* [What the exercise asks]: Among the lines below, copy exactly those from the one with "Click the Developer Tools toolbox icon" through the one with "Given: Click scroll up arrow in left sidebar", counting both ends.

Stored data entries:

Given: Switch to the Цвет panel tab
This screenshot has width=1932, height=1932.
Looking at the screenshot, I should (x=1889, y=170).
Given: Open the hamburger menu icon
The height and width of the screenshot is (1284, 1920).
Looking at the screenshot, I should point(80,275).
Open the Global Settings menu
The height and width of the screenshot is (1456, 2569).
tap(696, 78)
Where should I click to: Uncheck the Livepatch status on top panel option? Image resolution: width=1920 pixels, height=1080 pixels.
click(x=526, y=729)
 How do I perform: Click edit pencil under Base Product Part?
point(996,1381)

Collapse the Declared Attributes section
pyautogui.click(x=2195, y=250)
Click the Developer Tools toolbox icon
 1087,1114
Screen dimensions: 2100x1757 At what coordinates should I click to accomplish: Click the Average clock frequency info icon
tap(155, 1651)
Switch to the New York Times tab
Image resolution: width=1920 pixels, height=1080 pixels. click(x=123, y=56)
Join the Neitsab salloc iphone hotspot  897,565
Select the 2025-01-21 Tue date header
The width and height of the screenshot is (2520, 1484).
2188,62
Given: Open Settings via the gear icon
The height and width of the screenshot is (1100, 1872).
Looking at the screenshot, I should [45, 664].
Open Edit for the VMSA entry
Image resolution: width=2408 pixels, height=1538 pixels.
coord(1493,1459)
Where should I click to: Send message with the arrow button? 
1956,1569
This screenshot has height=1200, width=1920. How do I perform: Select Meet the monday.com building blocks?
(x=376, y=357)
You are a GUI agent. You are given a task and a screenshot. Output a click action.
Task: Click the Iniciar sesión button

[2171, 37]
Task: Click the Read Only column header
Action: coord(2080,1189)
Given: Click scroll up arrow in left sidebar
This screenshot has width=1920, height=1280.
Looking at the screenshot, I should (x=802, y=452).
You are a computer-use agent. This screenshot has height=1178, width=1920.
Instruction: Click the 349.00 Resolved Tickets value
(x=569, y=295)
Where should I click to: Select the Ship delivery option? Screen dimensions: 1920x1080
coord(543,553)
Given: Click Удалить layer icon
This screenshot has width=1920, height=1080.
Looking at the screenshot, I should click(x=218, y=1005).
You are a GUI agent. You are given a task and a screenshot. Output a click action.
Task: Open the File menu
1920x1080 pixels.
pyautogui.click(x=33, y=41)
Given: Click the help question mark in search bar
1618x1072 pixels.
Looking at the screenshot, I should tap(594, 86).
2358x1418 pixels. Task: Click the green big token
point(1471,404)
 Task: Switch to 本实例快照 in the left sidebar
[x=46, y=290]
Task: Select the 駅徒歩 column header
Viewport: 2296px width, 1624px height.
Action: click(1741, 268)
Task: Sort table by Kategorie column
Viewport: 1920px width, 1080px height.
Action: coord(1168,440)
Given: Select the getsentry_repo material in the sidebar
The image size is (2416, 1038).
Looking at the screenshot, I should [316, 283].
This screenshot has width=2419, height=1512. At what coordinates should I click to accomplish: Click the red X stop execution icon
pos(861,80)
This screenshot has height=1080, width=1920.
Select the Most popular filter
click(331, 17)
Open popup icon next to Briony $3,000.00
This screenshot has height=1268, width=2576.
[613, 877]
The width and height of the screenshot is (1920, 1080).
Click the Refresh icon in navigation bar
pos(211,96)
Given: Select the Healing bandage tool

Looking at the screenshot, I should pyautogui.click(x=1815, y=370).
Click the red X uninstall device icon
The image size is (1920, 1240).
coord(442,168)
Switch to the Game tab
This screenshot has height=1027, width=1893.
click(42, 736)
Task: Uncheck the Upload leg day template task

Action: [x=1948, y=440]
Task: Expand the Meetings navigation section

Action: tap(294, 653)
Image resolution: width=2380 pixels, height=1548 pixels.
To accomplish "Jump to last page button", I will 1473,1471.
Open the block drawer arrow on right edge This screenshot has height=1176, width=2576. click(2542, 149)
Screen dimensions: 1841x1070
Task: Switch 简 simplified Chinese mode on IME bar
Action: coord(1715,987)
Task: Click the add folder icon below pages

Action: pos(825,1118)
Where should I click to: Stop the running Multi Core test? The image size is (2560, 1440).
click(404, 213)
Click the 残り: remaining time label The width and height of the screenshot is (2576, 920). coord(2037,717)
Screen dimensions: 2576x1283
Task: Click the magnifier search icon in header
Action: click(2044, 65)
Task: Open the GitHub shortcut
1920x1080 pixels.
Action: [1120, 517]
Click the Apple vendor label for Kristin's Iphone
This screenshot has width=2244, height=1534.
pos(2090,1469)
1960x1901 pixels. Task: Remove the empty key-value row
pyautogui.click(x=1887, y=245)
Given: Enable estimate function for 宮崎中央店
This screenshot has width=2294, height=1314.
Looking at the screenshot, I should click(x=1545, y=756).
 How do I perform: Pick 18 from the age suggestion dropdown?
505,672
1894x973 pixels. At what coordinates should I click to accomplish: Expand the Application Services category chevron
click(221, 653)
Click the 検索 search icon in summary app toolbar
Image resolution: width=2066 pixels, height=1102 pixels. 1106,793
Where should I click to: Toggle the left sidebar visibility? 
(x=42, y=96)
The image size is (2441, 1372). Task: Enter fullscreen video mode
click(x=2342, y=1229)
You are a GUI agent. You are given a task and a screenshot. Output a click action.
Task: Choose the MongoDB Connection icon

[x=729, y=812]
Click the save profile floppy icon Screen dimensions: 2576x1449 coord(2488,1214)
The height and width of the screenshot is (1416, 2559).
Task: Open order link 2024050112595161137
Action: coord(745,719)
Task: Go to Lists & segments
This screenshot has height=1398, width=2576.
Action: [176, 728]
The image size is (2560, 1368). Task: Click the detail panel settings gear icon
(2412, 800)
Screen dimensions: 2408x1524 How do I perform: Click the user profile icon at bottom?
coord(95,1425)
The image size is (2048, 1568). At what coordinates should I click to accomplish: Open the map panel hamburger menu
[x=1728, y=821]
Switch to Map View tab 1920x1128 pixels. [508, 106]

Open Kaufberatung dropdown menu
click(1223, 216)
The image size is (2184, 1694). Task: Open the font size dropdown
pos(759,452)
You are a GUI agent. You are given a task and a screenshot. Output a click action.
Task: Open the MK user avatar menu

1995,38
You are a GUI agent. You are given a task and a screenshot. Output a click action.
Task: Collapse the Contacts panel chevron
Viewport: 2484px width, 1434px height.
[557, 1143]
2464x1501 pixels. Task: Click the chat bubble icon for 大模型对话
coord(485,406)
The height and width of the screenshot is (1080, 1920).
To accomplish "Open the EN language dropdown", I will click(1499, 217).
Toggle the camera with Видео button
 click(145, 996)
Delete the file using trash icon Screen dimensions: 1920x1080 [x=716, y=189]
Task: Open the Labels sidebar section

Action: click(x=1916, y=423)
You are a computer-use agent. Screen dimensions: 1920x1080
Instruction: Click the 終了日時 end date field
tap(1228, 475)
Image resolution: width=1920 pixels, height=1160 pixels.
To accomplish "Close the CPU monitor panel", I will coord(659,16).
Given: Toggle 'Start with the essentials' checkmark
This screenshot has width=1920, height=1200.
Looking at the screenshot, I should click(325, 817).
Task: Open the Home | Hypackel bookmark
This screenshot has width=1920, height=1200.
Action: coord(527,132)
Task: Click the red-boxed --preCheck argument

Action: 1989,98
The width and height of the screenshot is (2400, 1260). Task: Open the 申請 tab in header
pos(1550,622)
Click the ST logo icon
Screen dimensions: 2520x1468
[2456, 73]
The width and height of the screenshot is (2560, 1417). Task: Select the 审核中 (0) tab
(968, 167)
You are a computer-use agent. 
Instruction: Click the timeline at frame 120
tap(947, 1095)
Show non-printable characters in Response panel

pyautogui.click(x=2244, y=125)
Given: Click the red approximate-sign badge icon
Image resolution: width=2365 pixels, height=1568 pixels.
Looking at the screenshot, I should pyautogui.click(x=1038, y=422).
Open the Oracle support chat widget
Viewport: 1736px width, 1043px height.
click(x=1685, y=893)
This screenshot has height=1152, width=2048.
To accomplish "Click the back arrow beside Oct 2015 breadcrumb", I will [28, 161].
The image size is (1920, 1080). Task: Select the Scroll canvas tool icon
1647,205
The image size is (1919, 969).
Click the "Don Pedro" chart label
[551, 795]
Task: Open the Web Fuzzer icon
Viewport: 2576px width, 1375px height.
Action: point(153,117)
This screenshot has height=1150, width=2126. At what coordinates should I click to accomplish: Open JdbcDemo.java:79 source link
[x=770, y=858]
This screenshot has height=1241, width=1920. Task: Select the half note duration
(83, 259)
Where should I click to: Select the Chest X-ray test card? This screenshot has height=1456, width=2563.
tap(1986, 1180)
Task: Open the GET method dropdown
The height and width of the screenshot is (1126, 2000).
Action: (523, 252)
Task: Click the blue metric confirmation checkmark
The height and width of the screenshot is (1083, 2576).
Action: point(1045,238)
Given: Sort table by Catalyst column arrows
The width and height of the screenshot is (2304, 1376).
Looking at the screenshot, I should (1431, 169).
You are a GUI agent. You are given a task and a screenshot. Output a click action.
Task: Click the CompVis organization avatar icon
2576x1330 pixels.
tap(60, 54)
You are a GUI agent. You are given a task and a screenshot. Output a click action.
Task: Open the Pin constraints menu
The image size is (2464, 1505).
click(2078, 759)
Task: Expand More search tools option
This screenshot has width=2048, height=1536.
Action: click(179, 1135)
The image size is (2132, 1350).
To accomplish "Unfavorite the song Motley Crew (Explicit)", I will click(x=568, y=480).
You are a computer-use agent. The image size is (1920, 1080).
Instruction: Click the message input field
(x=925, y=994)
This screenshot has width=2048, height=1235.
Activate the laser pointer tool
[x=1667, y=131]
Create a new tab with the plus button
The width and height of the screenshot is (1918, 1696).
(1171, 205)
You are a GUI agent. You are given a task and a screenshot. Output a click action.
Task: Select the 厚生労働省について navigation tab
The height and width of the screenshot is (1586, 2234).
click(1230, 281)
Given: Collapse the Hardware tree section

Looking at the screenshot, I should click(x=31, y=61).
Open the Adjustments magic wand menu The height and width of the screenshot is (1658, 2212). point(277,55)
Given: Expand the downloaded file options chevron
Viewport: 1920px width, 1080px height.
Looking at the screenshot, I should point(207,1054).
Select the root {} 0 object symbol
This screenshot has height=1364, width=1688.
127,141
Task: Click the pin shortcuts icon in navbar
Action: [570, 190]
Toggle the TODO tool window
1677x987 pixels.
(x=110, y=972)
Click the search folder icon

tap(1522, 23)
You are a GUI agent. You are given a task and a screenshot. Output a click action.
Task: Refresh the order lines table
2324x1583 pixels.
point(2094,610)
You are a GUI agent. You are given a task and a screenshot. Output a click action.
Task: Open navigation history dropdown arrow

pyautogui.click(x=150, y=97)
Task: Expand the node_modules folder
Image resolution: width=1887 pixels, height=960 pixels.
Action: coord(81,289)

* [Output]:
Click the Developer Tools toolbox icon
 1087,1114
Screen dimensions: 2100x1757 At what coordinates should I click to accomplish: Click the Average clock frequency info icon
tap(155, 1651)
Switch to the New York Times tab
Image resolution: width=1920 pixels, height=1080 pixels. click(x=123, y=56)
Join the Neitsab salloc iphone hotspot  897,565
Select the 2025-01-21 Tue date header
The width and height of the screenshot is (2520, 1484).
2188,62
Given: Open Settings via the gear icon
The height and width of the screenshot is (1100, 1872).
Looking at the screenshot, I should [45, 664].
Open Edit for the VMSA entry
Image resolution: width=2408 pixels, height=1538 pixels.
coord(1493,1459)
Where should I click to: Send message with the arrow button? 
1956,1569
This screenshot has height=1200, width=1920. How do I perform: Select Meet the monday.com building blocks?
(x=376, y=357)
You are a GUI agent. You are given a task and a screenshot. Output a click action.
Task: Click the Iniciar sesión button

[2171, 37]
Task: Click the Read Only column header
Action: coord(2080,1189)
Given: Click scroll up arrow in left sidebar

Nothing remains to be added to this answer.